Background: Many disease conditions including Staphylococcal infections are becoming increasingly difficult to treat in South Africa due to the surge of vancomycin-oxacillin resistant strains. How widespread this phenomenon is in commensal isolates in the Nkonkobe municipality in the Eastern Cape Province of South Africa is not known, and considering the high level of immunocompromised individuals in the province, this study couldn’t have come at a better time.

Objectives: The objective of this study is to evaluate the prevalence of vancomycin and oxacillin co-resistance in methicillin-resistant commensal staphylococci in Nkonkobe municipality, South Africa as part of our larger study on the surveillance of reservoirs of antibiotic resistance in South Africa.

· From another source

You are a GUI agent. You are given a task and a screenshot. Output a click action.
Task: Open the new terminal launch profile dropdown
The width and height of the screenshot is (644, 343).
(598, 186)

Materials and Methods: Staphylococcus species were isolated from domestic animals of Nkonkobe municipality, in the Eastern Cape Province of South Africa. The isolates were evaluated for antibiotic susceptibility against a panel of several relevant antibiotics. Specific primer sets were also used for the polymerase chain reaction assay to detect the presence of mecA gene as well as vanA and vanB genes in the genome of resistant Staphylococcus species.

Results: A total of 120 Staphylococcus isolates were screened, out of which, 32 (26%) were susceptible to both methicillin and vancomycin, while 12 (10%) had co-resistance to the antibiotics, which is still on the high side, both clinically and epidemiologically. Gentamicin (an aminoglycoside) had a relatively high potency against the isolates with 107 (89.17%) of the bacteria being susceptible to it, while 10 (8.33%) were resistant. On the other hand, erythromycin (a macrolide) was active against 72 (60%) of the isolates, while 5 (4.17%) and 74 (61.67%) of them yielded intermediate and resistant responses, respectively. Similarly, 51 (42.5%) of the isolates were susceptible to rifampicin, while 1 (0.83%) and 17 (14.17%) were intermediate and resistant, respectively.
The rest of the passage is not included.